We don’t have a word for the opposite of loneliness, but if we did, I could say that’s what I want in life.

There are two profound tragedies of the human condition: Loneliness is one. Impermanence is the other. Loneliness is a tragedy of space. Impermanence is a tragedy of time. Humans are felled by their bodies — prisons that confine us to only where and when we exist. Today, we’ll focus exclusively on trying to subvert loneliness. We’ll explore loneliness in an attempt to find its “opposite.”

To find the word for the opposite of loneliness, we first need to define the word itself. Loneliness is commonly articulated as the sensational byproduct of being physically, mentally or emotionally alone. For example, if you had moved to a new city, or started a new job, and maybe the others would initially look at you like you’d grown a second head, as a curious interloper from another planet thrust into a foreign culture. That’s almost loneliness, but still not quite right. Real loneliness runs deeper than that. It’s feeling alone even when you aren’t actually alone.

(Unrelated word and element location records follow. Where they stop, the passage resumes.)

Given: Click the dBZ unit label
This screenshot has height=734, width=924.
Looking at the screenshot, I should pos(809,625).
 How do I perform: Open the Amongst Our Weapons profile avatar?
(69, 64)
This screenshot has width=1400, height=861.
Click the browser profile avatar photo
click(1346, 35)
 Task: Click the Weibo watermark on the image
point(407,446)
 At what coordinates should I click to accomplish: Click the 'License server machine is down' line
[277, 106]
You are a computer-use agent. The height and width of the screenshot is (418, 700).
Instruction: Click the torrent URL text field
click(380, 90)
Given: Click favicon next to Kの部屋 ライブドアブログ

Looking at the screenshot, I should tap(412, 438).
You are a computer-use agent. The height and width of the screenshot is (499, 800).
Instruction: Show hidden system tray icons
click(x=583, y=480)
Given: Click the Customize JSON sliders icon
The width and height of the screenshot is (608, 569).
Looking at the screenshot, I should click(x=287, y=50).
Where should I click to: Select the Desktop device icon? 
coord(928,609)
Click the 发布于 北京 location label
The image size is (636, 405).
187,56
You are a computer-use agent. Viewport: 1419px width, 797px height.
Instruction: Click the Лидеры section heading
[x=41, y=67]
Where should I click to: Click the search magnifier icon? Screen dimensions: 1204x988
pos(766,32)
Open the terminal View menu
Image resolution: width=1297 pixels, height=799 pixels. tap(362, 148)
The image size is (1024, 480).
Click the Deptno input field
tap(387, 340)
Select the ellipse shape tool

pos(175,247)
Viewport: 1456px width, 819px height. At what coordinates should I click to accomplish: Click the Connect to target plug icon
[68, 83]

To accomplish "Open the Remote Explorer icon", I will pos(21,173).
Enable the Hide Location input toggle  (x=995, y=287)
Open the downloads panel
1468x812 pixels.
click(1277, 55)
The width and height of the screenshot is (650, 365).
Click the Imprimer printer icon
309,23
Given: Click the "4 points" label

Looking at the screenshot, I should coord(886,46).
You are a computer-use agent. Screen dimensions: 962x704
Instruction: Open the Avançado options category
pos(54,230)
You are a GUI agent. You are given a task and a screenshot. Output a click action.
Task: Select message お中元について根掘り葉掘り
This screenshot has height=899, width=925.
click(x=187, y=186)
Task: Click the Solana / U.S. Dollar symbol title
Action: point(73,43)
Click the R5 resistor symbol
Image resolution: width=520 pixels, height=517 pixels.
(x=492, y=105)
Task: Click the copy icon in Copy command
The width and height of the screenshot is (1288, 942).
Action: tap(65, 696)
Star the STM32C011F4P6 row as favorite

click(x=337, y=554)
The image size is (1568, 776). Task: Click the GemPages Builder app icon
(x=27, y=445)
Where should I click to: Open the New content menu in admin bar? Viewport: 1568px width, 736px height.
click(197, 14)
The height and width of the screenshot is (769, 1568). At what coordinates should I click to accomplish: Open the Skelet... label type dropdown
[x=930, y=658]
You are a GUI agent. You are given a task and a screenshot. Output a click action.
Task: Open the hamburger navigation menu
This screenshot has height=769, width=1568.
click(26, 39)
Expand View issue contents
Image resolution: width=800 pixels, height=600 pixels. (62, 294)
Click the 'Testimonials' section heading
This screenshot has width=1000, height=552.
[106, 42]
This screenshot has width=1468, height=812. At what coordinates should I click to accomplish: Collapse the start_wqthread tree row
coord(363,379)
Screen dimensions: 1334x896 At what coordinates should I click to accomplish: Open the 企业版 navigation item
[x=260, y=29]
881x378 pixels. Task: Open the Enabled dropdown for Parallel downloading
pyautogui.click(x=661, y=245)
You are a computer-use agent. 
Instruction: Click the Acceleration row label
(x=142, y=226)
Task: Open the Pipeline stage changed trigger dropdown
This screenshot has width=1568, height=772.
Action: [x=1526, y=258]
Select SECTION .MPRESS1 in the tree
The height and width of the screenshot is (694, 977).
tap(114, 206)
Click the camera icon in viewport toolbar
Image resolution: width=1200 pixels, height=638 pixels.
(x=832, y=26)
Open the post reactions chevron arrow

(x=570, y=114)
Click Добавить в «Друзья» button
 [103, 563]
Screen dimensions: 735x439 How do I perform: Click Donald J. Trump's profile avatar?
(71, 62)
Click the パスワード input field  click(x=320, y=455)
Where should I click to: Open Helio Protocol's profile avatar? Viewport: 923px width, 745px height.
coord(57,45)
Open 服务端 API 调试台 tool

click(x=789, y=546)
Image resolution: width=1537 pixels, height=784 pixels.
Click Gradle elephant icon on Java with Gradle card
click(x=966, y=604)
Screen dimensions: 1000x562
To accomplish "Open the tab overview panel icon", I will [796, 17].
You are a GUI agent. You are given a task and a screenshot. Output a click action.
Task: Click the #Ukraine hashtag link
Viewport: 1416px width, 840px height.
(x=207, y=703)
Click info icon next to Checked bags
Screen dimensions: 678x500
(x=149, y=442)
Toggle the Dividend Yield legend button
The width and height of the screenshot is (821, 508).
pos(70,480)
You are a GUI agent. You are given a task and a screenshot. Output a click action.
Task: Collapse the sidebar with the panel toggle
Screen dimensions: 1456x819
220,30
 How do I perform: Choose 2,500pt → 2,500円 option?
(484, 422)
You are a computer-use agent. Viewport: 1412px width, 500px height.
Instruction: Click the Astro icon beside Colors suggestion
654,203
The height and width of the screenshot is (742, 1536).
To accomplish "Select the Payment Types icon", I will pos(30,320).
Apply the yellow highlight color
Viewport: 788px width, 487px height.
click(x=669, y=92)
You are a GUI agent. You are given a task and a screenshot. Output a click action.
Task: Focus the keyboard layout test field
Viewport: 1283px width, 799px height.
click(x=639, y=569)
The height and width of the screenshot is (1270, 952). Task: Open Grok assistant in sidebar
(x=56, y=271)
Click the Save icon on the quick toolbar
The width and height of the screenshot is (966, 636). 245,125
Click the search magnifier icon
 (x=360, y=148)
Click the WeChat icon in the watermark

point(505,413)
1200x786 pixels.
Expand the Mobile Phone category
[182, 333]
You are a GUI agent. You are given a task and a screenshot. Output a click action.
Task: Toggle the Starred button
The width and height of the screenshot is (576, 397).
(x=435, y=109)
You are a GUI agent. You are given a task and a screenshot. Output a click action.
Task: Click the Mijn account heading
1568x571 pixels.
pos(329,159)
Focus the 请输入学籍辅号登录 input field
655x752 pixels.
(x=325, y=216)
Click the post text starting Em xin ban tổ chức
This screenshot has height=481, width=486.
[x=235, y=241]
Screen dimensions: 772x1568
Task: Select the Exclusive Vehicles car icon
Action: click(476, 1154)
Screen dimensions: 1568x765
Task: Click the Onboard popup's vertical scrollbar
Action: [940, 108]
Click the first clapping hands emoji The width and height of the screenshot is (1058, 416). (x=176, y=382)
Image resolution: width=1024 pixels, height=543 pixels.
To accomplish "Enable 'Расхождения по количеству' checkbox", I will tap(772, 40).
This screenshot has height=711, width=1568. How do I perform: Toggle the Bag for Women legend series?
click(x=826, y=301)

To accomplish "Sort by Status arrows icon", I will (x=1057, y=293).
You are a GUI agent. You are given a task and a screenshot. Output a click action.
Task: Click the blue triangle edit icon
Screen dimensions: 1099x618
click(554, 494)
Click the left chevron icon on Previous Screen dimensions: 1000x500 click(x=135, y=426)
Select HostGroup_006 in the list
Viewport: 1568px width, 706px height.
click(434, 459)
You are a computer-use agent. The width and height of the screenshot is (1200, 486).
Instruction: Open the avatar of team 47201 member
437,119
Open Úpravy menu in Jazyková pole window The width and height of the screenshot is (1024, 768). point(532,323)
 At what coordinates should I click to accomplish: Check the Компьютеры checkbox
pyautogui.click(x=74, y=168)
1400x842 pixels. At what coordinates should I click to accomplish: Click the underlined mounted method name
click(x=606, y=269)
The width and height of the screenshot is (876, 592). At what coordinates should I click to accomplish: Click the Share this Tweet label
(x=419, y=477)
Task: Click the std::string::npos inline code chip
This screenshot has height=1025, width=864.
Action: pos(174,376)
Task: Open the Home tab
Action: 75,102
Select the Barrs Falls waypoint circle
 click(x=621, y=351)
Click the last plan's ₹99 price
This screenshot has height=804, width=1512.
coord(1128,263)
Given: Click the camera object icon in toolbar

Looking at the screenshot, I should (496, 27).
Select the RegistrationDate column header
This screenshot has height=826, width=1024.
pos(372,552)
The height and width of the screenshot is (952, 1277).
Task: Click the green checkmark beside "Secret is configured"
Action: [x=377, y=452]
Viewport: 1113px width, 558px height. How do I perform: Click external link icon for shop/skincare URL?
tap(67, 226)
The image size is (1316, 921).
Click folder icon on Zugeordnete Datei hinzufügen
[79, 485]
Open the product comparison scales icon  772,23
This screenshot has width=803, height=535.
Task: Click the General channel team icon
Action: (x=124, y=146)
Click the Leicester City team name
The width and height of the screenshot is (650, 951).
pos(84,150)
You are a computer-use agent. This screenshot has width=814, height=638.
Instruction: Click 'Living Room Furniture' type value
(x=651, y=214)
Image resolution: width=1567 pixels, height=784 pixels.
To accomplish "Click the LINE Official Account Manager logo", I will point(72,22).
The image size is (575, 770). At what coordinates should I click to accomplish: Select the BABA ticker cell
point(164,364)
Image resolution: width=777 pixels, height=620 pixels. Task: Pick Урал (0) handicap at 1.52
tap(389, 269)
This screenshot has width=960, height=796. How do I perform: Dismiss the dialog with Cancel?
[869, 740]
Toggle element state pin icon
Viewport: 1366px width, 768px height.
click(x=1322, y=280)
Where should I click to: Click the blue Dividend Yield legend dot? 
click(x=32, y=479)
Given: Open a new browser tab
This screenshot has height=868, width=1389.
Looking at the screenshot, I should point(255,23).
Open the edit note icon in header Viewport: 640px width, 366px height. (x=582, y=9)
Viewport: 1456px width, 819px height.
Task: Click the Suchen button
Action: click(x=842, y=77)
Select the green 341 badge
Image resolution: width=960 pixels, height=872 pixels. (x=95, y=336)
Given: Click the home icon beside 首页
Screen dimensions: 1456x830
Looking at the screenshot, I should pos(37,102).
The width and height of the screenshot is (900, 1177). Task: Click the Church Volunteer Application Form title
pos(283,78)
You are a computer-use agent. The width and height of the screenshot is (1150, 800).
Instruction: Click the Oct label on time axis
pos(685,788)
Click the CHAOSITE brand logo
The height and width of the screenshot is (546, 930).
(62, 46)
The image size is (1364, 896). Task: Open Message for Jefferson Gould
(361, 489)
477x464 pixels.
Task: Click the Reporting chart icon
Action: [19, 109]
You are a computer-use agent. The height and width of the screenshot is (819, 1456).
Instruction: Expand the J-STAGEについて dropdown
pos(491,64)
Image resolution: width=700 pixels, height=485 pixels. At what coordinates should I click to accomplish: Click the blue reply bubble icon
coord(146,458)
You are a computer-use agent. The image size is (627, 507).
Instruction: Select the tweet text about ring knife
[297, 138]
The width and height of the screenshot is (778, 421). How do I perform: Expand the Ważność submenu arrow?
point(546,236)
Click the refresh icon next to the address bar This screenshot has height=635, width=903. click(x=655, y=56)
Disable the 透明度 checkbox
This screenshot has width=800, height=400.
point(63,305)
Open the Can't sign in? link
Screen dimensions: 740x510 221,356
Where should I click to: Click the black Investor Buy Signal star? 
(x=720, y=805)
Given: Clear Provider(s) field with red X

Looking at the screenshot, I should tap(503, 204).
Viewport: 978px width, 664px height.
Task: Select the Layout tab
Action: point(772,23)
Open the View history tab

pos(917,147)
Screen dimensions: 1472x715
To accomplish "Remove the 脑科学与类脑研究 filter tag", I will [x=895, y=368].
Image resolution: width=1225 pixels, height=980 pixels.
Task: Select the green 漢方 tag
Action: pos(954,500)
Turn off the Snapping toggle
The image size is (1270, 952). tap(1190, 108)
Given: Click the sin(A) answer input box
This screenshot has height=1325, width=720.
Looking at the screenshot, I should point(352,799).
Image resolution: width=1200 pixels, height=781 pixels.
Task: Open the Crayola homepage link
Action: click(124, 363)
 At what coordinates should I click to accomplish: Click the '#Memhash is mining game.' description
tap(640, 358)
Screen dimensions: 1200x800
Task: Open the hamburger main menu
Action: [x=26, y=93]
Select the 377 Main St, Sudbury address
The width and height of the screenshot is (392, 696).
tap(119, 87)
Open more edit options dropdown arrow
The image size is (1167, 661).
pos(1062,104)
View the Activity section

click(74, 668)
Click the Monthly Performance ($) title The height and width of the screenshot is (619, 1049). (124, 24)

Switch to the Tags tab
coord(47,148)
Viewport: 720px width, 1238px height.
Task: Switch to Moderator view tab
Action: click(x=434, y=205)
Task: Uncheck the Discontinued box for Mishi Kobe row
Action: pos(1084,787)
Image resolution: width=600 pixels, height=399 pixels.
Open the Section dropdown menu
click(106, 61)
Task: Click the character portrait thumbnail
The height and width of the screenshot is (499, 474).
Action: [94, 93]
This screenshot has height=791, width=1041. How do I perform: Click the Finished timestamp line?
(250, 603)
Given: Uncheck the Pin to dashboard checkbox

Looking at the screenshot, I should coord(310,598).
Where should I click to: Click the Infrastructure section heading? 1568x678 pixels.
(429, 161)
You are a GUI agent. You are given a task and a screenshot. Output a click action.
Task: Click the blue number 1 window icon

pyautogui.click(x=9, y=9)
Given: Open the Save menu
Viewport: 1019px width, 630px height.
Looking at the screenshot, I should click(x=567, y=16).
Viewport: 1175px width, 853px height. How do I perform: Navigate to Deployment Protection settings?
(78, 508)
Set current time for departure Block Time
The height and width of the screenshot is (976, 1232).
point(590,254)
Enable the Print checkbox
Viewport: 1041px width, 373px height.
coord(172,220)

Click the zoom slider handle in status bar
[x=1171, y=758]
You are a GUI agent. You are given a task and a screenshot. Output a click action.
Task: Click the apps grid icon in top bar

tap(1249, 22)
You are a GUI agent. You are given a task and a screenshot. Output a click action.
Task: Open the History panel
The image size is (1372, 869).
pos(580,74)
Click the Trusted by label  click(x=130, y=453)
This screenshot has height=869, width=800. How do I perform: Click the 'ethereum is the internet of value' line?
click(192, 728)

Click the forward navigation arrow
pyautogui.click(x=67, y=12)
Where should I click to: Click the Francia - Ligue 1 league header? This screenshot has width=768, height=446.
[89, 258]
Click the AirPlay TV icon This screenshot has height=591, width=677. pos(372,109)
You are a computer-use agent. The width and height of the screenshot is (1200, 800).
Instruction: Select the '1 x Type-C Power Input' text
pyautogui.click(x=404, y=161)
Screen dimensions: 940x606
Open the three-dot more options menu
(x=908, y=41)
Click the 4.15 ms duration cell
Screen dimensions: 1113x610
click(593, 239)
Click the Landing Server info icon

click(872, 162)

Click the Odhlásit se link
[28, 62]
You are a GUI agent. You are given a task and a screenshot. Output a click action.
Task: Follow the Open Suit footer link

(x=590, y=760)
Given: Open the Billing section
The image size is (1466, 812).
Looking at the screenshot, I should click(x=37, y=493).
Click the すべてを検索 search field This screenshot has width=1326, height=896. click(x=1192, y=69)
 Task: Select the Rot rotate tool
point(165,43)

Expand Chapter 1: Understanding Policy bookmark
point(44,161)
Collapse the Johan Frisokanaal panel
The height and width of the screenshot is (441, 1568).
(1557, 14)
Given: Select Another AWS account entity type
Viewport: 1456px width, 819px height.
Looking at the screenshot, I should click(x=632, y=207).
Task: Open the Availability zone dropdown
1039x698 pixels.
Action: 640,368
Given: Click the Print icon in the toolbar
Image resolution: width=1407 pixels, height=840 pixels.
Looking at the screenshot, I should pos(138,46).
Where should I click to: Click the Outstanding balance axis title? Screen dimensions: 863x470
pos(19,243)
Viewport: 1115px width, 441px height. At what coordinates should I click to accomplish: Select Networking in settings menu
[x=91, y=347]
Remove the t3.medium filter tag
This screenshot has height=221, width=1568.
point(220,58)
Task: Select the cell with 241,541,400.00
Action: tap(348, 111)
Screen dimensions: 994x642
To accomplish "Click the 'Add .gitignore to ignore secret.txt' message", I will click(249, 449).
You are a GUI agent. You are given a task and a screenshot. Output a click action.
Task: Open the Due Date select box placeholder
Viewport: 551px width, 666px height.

Have you ever had the overwhelming sense of being alone, despite a venerable cornucopia of people you could call to knock back a cocktail or 12? Do you, perhaps, go out, and then stumble home at 3 a.m. and choke half to death on your own self-loathing? Each early morning ending exactly as the day began, no closer to those you’d gallivanted around with, and your cat silently judging you, while your friends text you and say “Man, that shit was epic?” Yet you still feel apart? Grand loneliness can arrive cloaked in a long con of community. Succinctly: Loneliness isn’t feeling like you don’t really know anybody. It’s feeling like nobody could ever really know you. How does this manifest itself?

When you’re with people, you speak and receive faint nods of approval, off-hand laughter, and pithy responses to zingers or outside-the-box thoughts. You might share a common ground, a common goal or a common interest. You disperse to bond another day. And yet you’re still left wondering why it isn’t clicking. You may describe your relationship with the world as a car in second gear, a fire-hose bulging and bursting from the inside-out, yet a mere mist when sprayed at its target. Loneliness is an unfulfilled desire for connection with others, a loathing and resignation that’s directed inward … the electrical voltage that sparks connection reversed and turned upon itself, paralyzing you the way a Taser would. You’ve watched your authentic self wall itself off from others; the communication with the outside world is tense and terse.

Guarded sharing is risk mitigation applied to social settings. It’s a series of quick-win verbal habits that are designed to be snackable content IRL. Everyone loves a biting wit, a compliment or good news. Bring enough of it to enough people and you’ll make them feel warm and fuzzy all over. These are oral slap-singles, and they’re nearly a bulletproof way to be likable. Maybe you’ve done this. I’ve done this often. In fact … it is my default setting. Make people smile and laugh and then vanish into the ether.